陽性質(zhì)控樣本常見的失控原因：①核酸提取中的隨機(jī)誤差，如核酸提取中的丟失、有機(jī)溶劑去除不徹底、標(biāo)本中擴(kuò)增抑制物的殘留等；②儀器的問題，如擴(kuò)增儀孔間溫度的不均一性、孔內(nèi)溫度與所示溫度的不一致等；③試劑的問題，如Taq酶和(或)反轉(zhuǎn)錄酶的失活、探針的純度及標(biāo)記效率和核酸提取試劑的效率等。主要預(yù)防措施是避免來自標(biāo)本的血紅蛋白、免疫球蛋白、乳鐵蛋白、肝素、一些激素和來自標(biāo)本處理中的去垢劑、有機(jī)溶劑等的抑制作用。建議：①純化核酸時(shí)使用酚-氯仿提取、二氧化硅吸附可有效去除臨床標(biāo)本中自帶的干擾，但不能消除提取過程中摻入的去垢劑和有機(jī)溶劑的干擾；②對臨床標(biāo)本采取雙份測定，這樣可以避免很多操作過程中的隨機(jī)誤差；③對于含有抑制物的標(biāo)本，在靶核酸濃度足夠高的情形下可對標(biāo)本進(jìn)行稀釋后測定；④使用內(nèi)質(zhì)控(見本章前述)。

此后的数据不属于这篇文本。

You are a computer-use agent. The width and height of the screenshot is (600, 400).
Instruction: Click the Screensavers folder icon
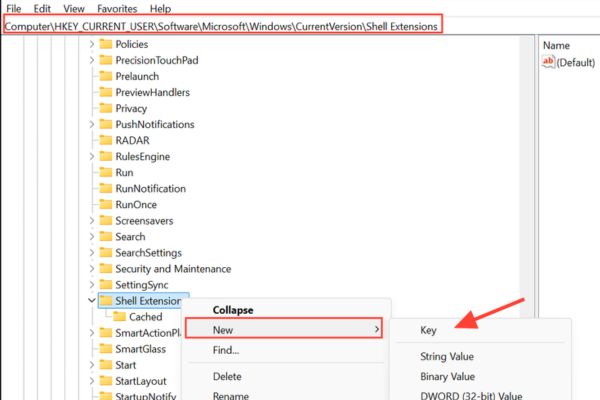click(x=106, y=221)
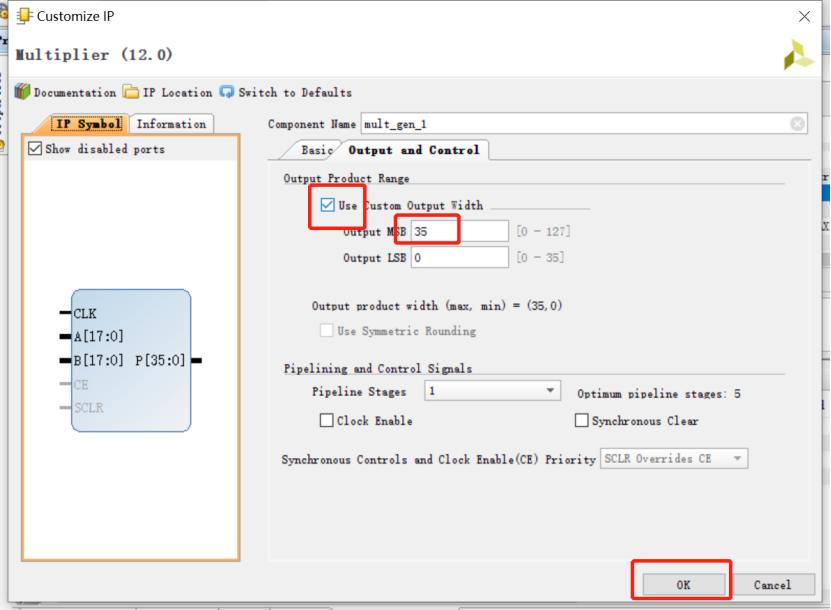Switch to the Information tab

(x=170, y=125)
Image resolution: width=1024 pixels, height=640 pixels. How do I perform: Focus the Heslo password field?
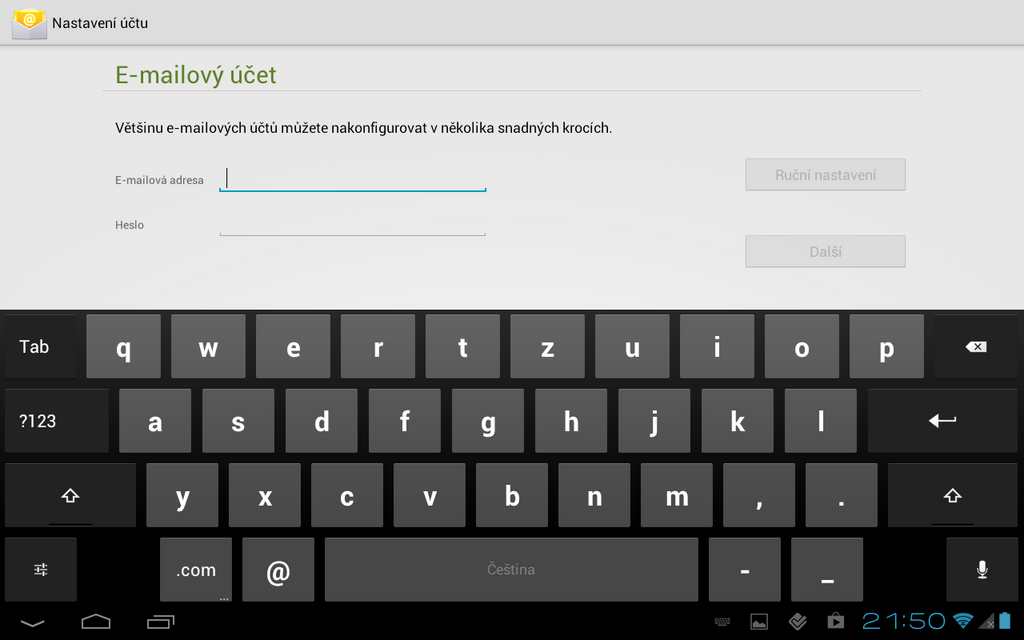pos(352,224)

陰性質(zhì)控樣本常見的失控原因：主要為擴(kuò)增產(chǎn)物的污染和(或)臨床標(biāo)本的核酸提取過程中發(fā)生的標(biāo)本間的交叉污染。預(yù)防措施主要包括：①建立嚴(yán)格的實(shí)驗(yàn)室分區(qū)；②嚴(yán)格操作程序；③使用帶濾芯的槍頭；④使用“防污染”(含UNG)的PCR試劑；⑤避免治療藥物對實(shí)驗(yàn)的干擾，如結(jié)核桿菌、淋球菌患者經(jīng)抗菌藥物治療后樣本中病原體及核酸濃度均降低，PCR檢測陽性率降低。